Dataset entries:
# # # #
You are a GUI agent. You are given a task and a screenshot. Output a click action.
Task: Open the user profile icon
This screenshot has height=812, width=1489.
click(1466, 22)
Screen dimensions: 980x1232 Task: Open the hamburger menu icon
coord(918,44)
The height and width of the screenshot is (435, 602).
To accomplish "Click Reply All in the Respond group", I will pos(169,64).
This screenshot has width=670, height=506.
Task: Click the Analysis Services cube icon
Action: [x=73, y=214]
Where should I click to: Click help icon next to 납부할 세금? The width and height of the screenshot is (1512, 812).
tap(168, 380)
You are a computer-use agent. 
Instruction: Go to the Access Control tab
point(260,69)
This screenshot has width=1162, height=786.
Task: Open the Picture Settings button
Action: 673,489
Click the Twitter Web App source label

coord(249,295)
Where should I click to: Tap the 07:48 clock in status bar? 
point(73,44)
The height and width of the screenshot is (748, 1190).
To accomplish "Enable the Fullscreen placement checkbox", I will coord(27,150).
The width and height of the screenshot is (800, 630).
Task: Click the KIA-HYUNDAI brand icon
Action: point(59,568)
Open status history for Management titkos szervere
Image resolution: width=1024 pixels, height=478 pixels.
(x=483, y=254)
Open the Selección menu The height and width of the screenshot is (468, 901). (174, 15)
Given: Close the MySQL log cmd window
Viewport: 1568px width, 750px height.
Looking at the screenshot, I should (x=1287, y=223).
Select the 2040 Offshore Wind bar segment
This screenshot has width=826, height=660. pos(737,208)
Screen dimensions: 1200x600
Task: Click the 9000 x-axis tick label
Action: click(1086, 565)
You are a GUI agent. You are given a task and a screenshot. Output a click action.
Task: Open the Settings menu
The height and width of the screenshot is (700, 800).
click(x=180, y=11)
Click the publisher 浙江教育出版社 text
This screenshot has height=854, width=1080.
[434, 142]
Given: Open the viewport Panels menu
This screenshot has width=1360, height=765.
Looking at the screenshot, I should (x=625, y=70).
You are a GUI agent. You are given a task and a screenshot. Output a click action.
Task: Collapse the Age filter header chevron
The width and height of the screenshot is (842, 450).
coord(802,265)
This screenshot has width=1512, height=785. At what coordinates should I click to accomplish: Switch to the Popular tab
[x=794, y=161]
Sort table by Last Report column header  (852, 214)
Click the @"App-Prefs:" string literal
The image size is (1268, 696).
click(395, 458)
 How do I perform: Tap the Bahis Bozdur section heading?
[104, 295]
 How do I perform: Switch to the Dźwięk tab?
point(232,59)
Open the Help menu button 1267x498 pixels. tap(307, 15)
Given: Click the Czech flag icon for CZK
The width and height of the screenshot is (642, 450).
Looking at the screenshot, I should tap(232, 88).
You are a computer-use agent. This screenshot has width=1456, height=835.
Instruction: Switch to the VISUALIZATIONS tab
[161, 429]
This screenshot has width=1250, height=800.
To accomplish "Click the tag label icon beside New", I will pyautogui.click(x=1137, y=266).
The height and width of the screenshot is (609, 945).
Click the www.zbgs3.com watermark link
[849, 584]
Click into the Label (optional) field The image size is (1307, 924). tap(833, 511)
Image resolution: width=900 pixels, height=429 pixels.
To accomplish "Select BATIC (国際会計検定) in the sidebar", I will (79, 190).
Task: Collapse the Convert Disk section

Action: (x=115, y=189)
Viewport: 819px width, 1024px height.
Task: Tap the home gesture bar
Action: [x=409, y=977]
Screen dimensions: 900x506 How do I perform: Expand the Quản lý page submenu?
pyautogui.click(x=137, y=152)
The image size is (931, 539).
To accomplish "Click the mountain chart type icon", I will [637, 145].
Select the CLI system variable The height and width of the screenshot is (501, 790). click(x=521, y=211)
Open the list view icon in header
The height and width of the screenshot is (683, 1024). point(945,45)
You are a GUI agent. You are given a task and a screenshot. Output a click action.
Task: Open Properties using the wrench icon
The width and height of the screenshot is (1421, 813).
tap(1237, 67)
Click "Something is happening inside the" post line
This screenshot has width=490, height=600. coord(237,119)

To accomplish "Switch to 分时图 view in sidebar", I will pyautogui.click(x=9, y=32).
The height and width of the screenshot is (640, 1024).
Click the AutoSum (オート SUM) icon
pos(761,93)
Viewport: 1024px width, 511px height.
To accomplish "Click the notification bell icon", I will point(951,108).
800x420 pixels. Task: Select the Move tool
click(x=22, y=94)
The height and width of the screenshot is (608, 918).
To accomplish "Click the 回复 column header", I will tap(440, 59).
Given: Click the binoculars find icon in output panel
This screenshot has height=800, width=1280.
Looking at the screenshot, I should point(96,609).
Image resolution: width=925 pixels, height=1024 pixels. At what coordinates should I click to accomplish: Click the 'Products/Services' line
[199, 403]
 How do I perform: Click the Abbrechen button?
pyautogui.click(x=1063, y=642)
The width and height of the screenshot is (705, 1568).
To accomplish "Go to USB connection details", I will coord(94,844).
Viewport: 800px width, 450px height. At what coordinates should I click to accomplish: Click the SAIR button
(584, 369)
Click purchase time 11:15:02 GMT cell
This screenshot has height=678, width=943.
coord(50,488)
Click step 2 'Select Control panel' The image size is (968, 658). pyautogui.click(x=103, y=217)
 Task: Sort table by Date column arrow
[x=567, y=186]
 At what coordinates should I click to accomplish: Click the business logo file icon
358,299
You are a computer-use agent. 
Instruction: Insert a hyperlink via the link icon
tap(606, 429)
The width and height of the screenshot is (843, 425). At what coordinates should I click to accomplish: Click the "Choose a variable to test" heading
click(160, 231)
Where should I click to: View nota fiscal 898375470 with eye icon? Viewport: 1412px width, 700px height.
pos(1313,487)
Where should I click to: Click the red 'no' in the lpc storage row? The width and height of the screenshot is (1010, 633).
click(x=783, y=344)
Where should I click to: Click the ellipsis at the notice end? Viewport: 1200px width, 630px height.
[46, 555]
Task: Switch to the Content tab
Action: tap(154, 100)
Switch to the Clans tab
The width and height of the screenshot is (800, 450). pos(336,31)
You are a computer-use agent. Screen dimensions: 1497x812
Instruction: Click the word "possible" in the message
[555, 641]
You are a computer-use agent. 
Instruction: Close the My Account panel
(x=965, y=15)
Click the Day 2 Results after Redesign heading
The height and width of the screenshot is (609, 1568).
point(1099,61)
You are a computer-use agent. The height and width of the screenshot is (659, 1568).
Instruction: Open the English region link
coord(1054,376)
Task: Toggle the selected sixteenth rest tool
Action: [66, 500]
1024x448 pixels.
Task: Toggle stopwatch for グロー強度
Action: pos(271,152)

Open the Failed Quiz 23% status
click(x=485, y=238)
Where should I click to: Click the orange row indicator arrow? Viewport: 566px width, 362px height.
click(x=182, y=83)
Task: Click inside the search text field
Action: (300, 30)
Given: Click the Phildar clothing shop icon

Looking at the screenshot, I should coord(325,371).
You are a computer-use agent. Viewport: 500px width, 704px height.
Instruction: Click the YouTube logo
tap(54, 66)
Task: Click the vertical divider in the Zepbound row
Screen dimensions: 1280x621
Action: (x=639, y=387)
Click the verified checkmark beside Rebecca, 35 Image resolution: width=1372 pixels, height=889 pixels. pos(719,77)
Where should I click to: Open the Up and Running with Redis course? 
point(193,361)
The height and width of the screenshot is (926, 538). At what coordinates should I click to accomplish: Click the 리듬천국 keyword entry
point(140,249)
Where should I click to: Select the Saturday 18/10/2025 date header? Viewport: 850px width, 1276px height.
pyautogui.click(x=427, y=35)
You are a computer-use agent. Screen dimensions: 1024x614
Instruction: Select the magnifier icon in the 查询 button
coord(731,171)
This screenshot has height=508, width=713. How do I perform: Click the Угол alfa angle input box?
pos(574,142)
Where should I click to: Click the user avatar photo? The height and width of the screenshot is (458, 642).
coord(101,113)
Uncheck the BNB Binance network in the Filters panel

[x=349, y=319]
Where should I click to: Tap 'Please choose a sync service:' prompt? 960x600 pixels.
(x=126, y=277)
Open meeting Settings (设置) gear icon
# # # #
# Work to be completed
The response consists of the lines above that contain "computer".

# Worked solution
You are a computer-use agent. 
You are a computer-use agent. This screenshot has width=1456, height=835.
You are a computer-use agent. 
You are a computer-use agent. Screen dimensions: 1497x812
You are a computer-use agent. 
You are a computer-use agent. The height and width of the screenshot is (659, 1568).
You are a computer-use agent. Viewport: 500px width, 704px height.
You are a computer-use agent. Screen dimensions: 1024x614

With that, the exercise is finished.